> **BRIEF**
The reply should repeat all of the data word for word, with no pictures.

━━━━━━━━━━

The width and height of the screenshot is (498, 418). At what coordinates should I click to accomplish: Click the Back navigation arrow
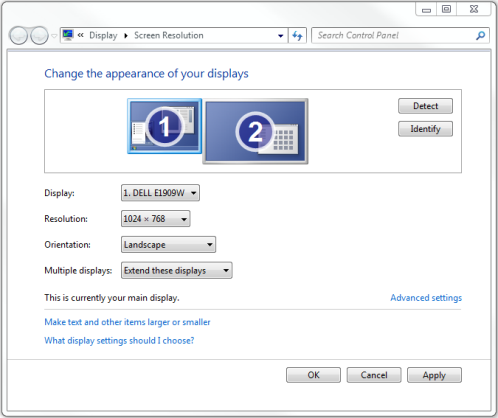pyautogui.click(x=19, y=35)
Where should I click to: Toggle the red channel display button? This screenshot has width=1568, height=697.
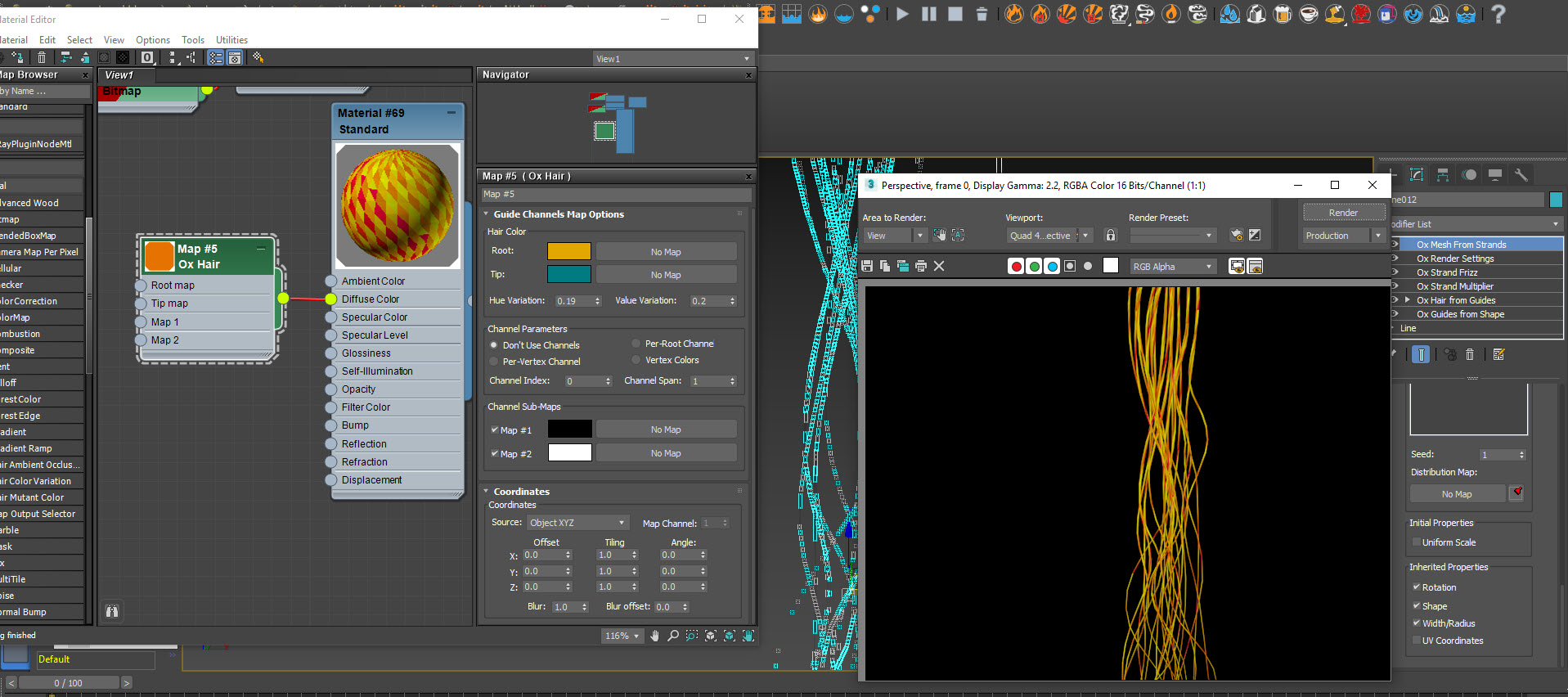click(x=1016, y=266)
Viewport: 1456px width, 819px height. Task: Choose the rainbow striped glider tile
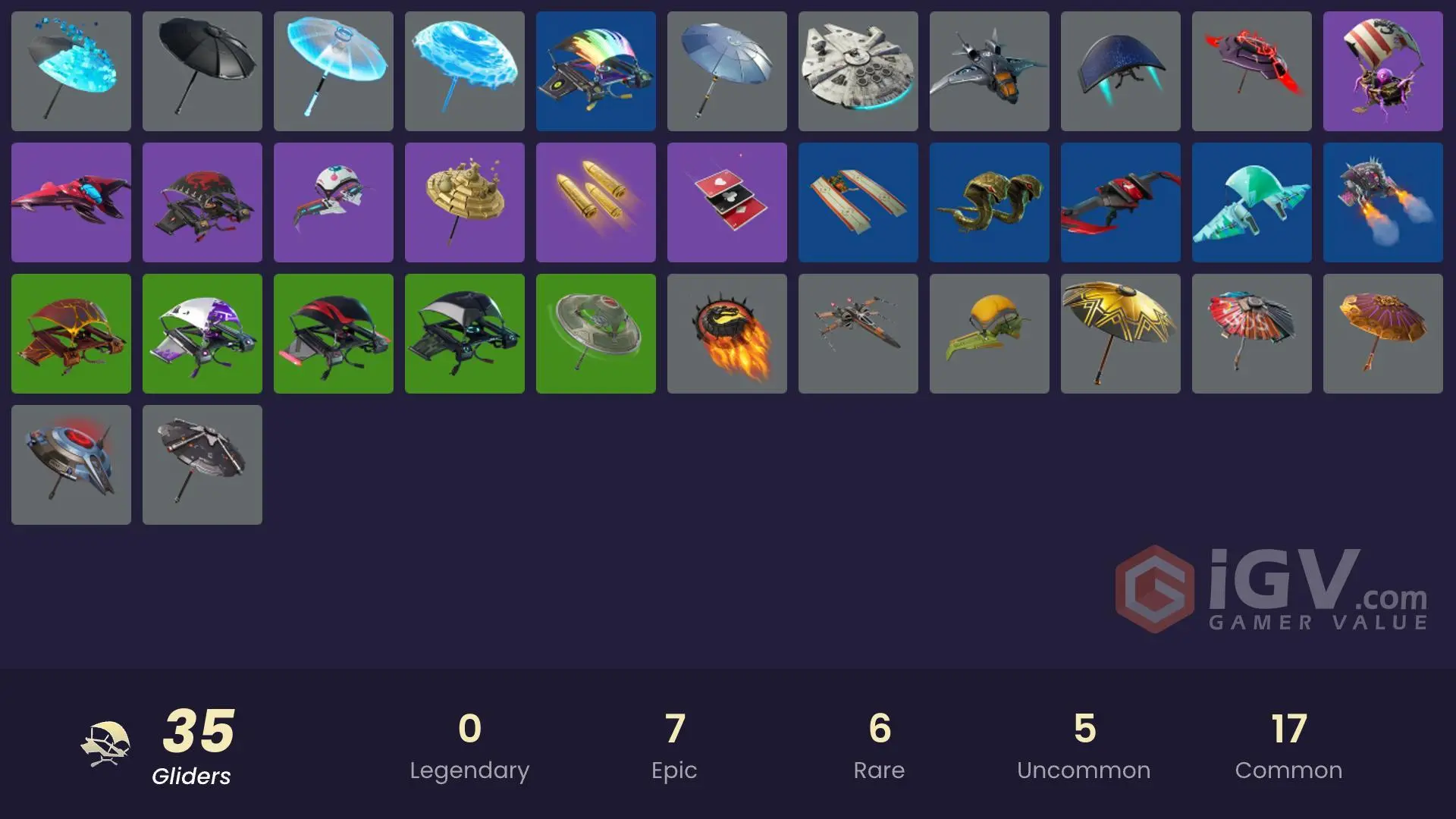[596, 71]
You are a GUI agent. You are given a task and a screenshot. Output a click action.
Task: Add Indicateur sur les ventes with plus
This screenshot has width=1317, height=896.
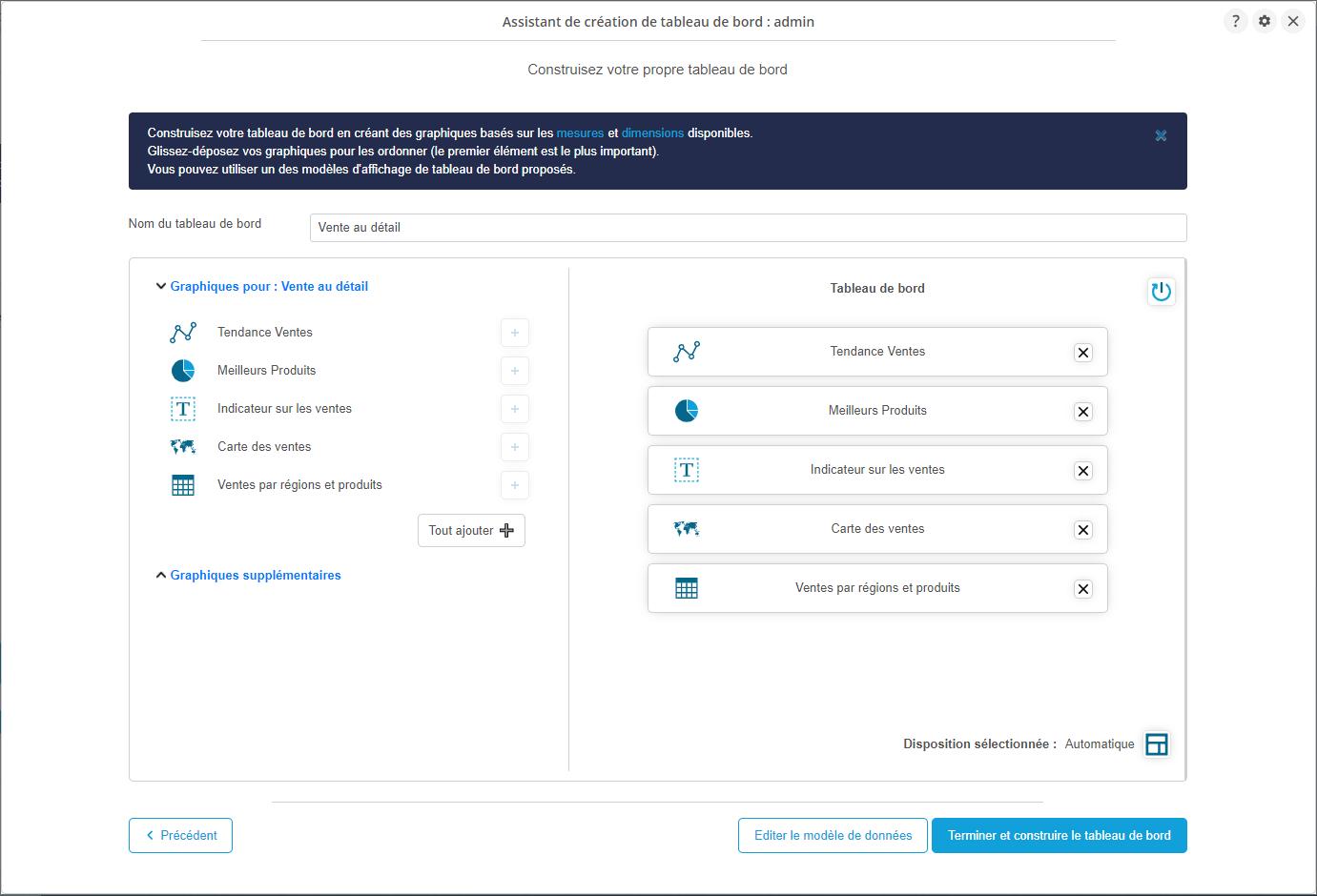pos(514,409)
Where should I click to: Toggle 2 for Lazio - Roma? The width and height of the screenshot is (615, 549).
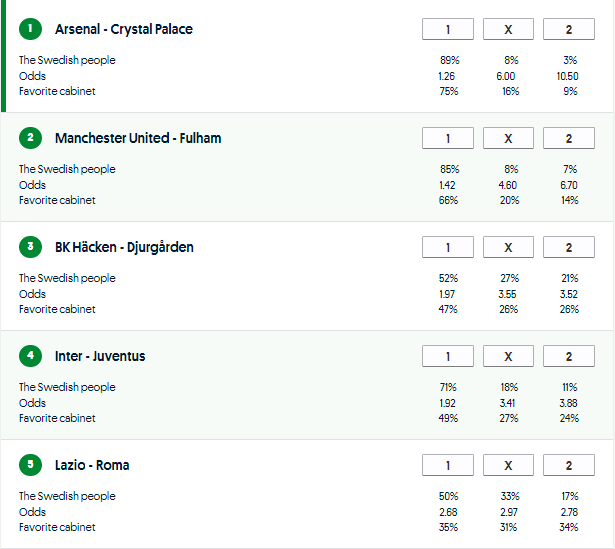(x=568, y=465)
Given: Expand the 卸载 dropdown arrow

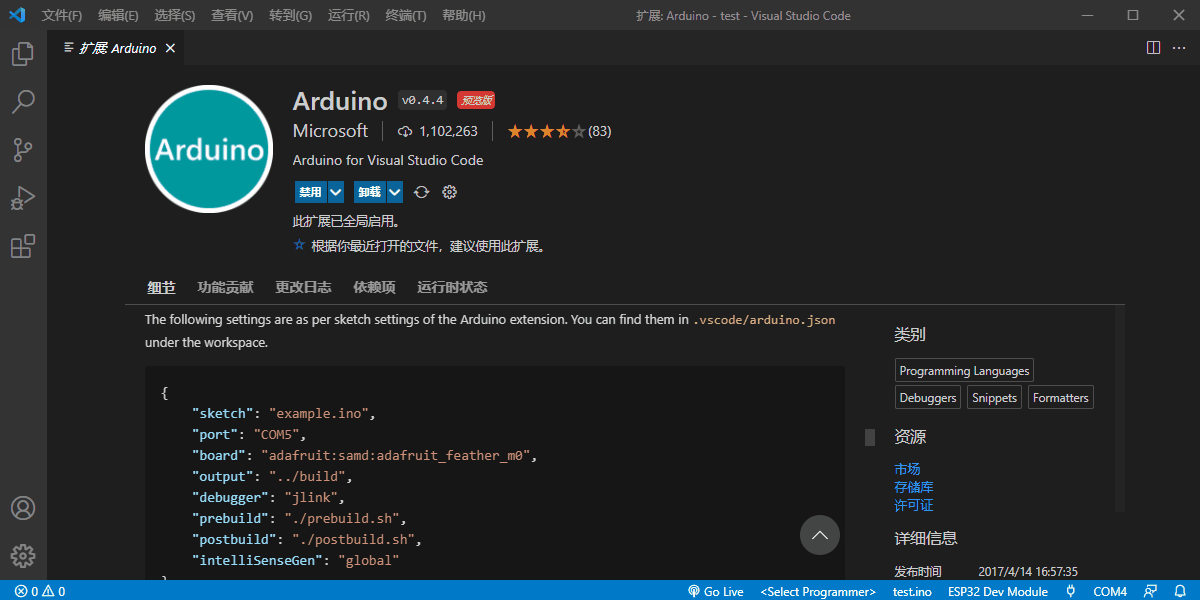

━━━━━━━━━━

> **SOLUTION TO THIS EXERCISE**
The width and height of the screenshot is (498, 418). At what coordinates should I click to accomplish: Click the Back navigation arrow
pyautogui.click(x=19, y=35)
Where should I click to: Toggle the red channel display button? This screenshot has width=1568, height=697.
click(x=1016, y=266)
Viewport: 1456px width, 819px height. Task: Choose the rainbow striped glider tile
[596, 71]
You are a GUI agent. You are given a task and a screenshot. Output a click action.
Task: Add Indicateur sur les ventes with plus
This screenshot has width=1317, height=896.
pos(514,409)
Where should I click to: Toggle 2 for Lazio - Roma? The width and height of the screenshot is (615, 549).
(x=568, y=465)
Given: Expand the 卸载 dropdown arrow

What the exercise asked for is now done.